A IA mudou exactamente uma coisa na forma como trabalho: tornou fácil automatizar o admin. Ando a automatizar as partes chatas desde que tive licença — 7 workflows até agora, um para basicamente cada tarefa recorrente e chata do cargo de que ninguém te avisa. Continua a ser a melhor parte da IA, se me perguntarem.
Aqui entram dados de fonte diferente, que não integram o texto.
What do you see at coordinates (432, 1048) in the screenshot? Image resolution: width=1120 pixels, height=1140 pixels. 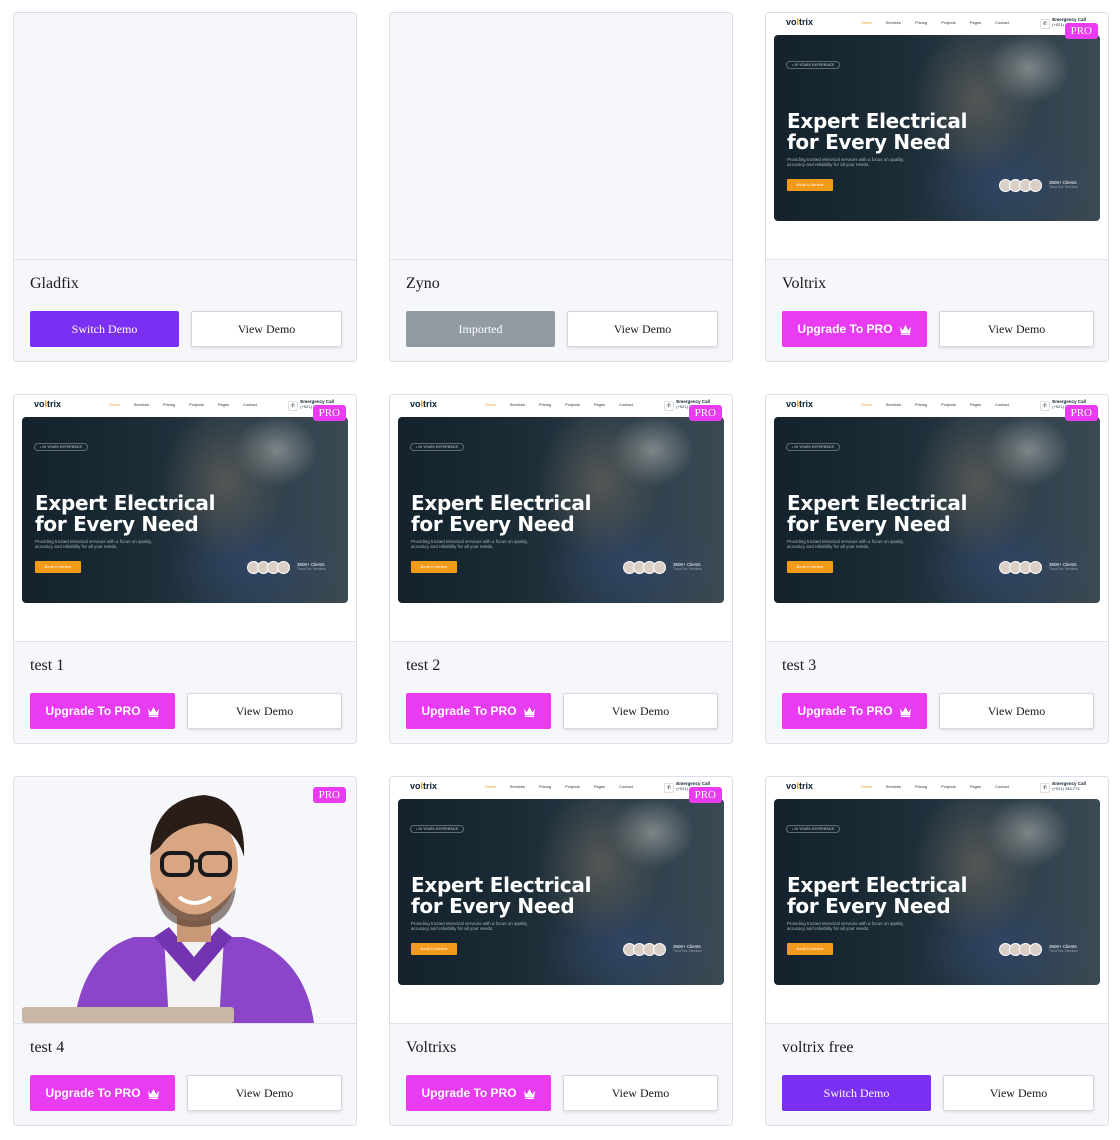 I see `demo-title: Voltrixs` at bounding box center [432, 1048].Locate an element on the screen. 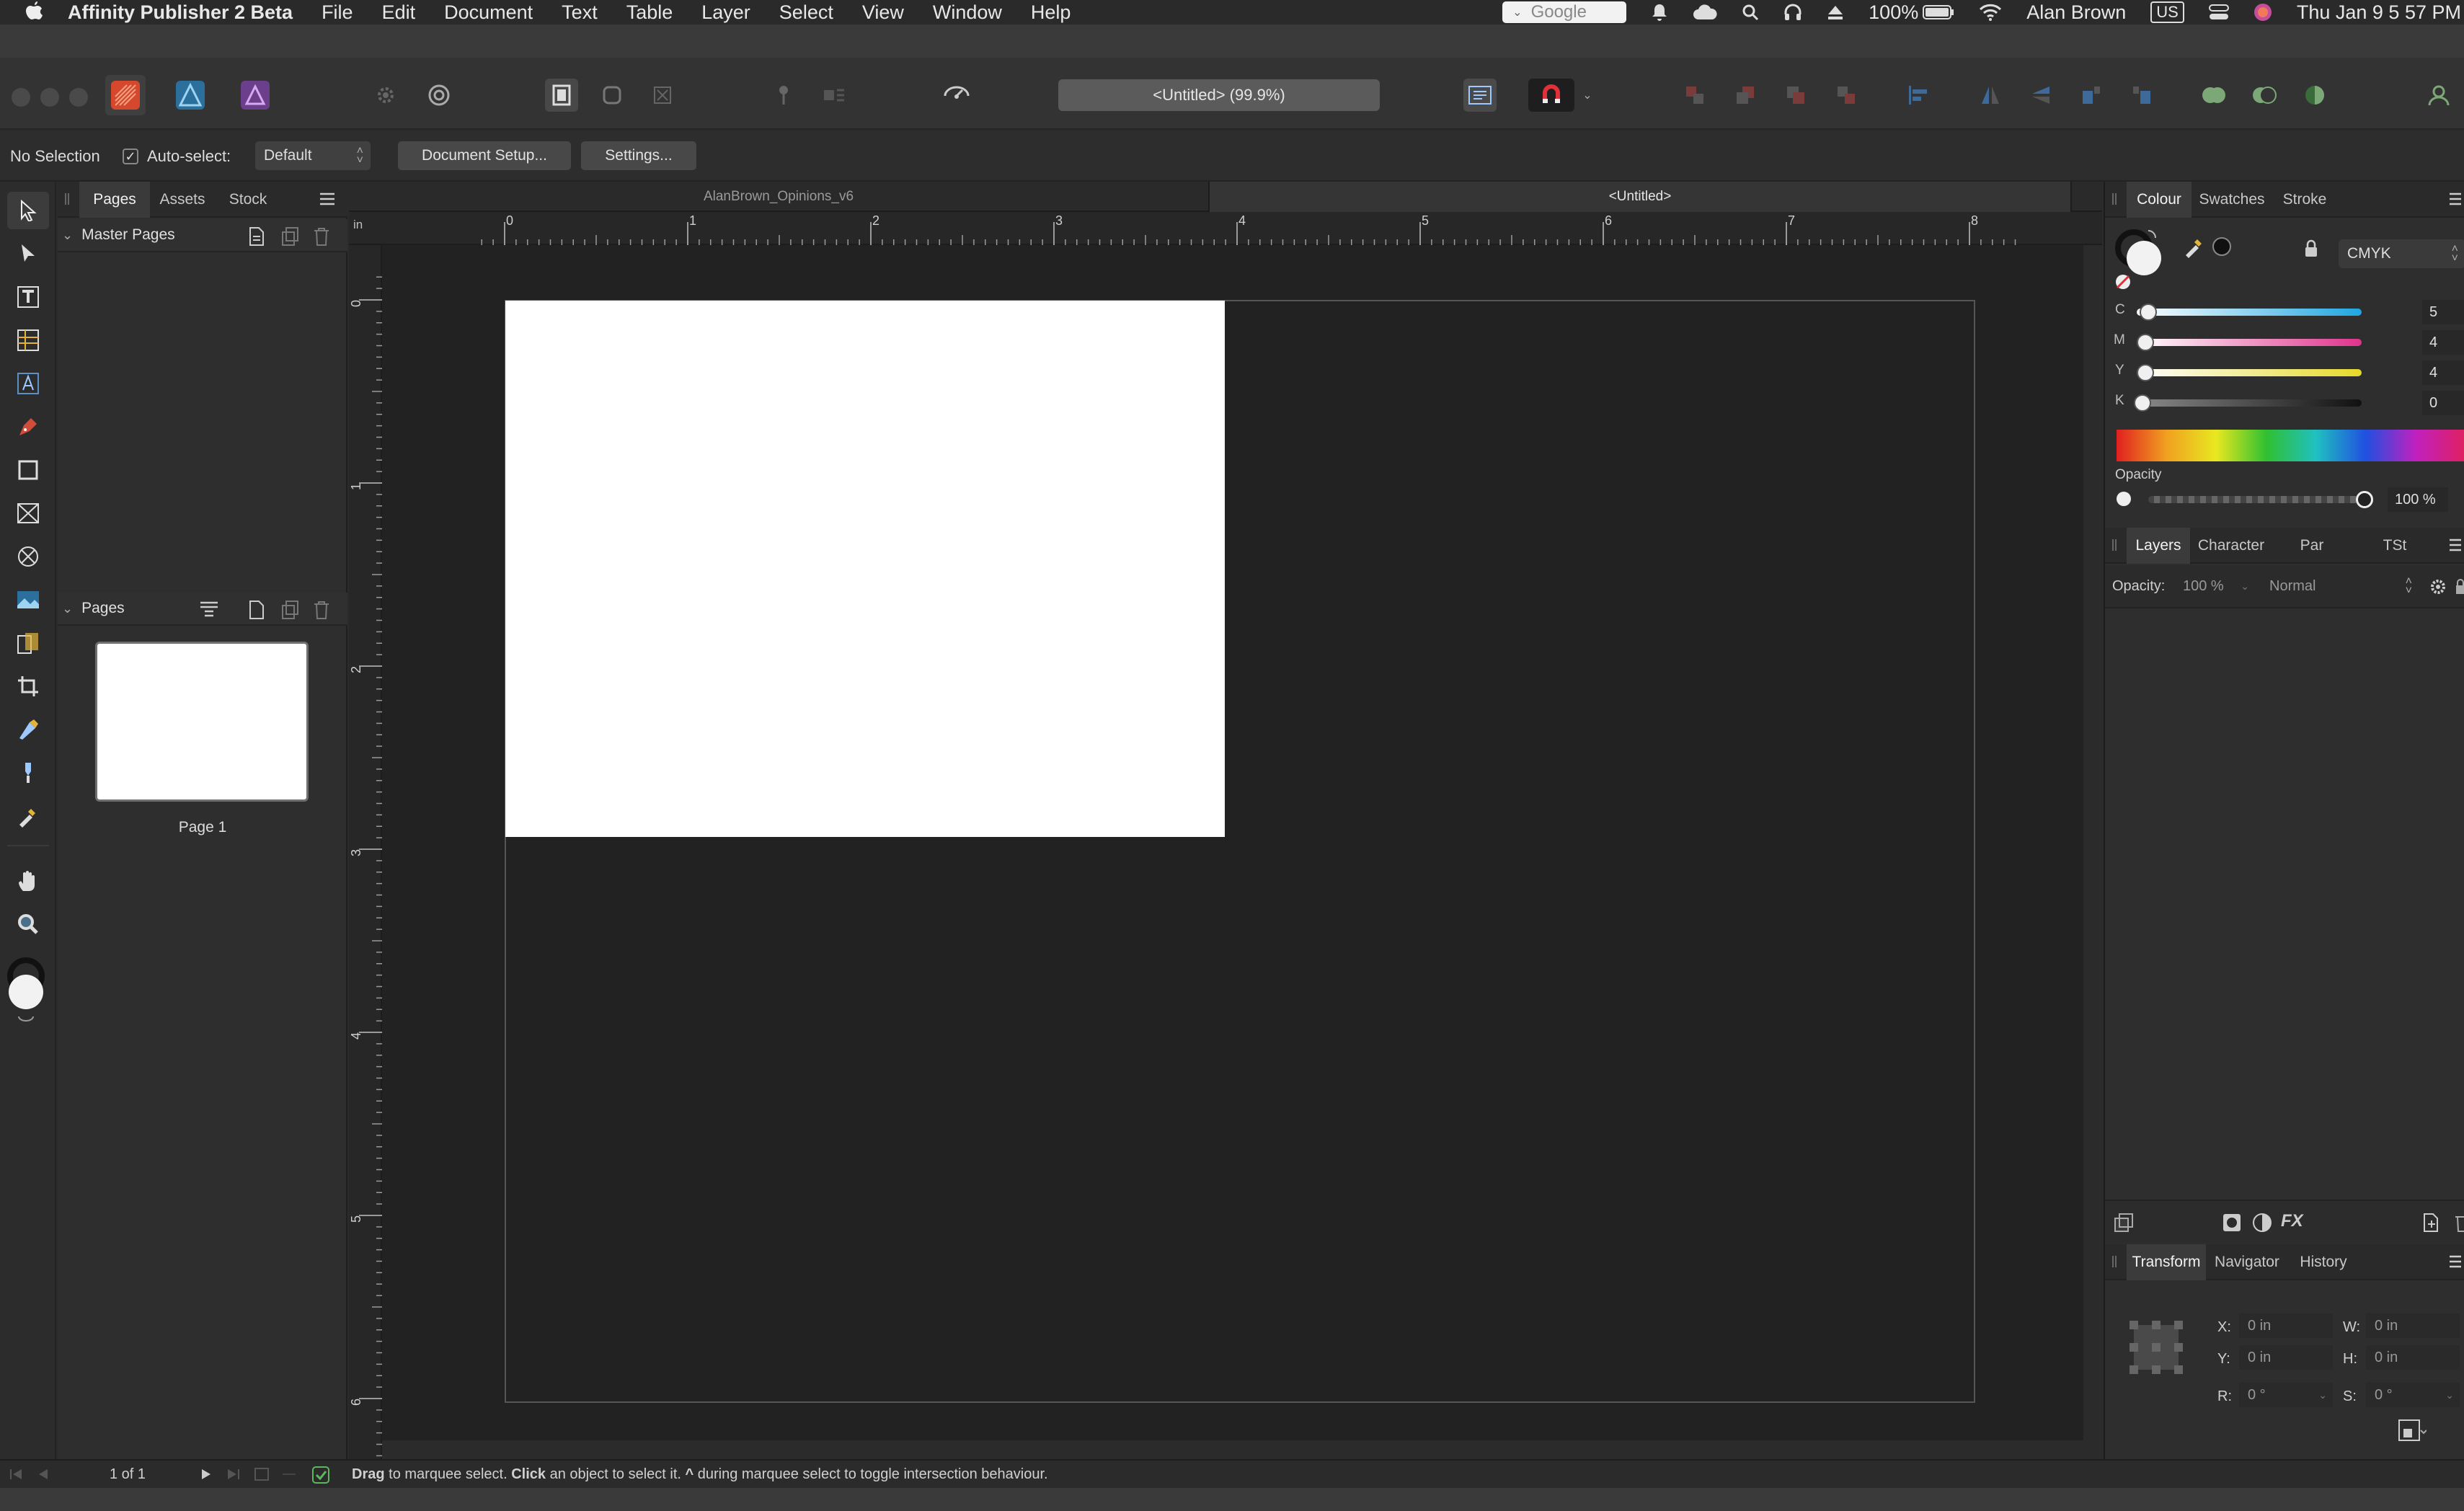  headphones-icon is located at coordinates (1792, 12).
Estas ferramentas não fazem o pensamento. Tratam de tudo à volta dele — formatação, estrutura, fazer chegar as coisas à caixa de entrada certa.
O toolkit
| Fluxo de trabalho | O que faz |
|---|---|
/weekly-meeting | Notas de reunião + newsletter de stakeholders a partir da transcrição |
/capacity-planning | Documento trimestral de capacidade a partir de dados da equipa |
/rnd-steering | Atualização semanal do Jira para o R&D Steering |
/goal-companion | Redação e refinement anual de objectivos |
/ambassadorship | Páginas wiki de competências de team ambassadors |
/meeting-load | Análise semanal de calendário e padrões de burnout |
/team-docs | Helper de documentação de equipa |
A maior vitória isolada: a documentação pós-reunião caiu de ~45 minutos para ~10. A IA não a escreve por mim. Trata da estrutura, da formatação, e de a fazer chegar onde precisa de chegar.
Porque é que o desenho informado por PHDA importa aqui
Cada fluxo de trabalho é desenhado à volta de um princípio que aprendi da forma difícil: se a ferramenta adiciona carga cognitiva, não vai ser usada. Cada um tem uma única entrada clara, uma única saída clara, e nenhuma decisão a tomar a meio do processo.
Para um cérebro que já está a fazer context-switching entre duas equipas e uma iniciativa P1, essa remoção de fricção é a diferença entre o sistema funcionar e o sistema ser abandonado ao fim de duas semanas.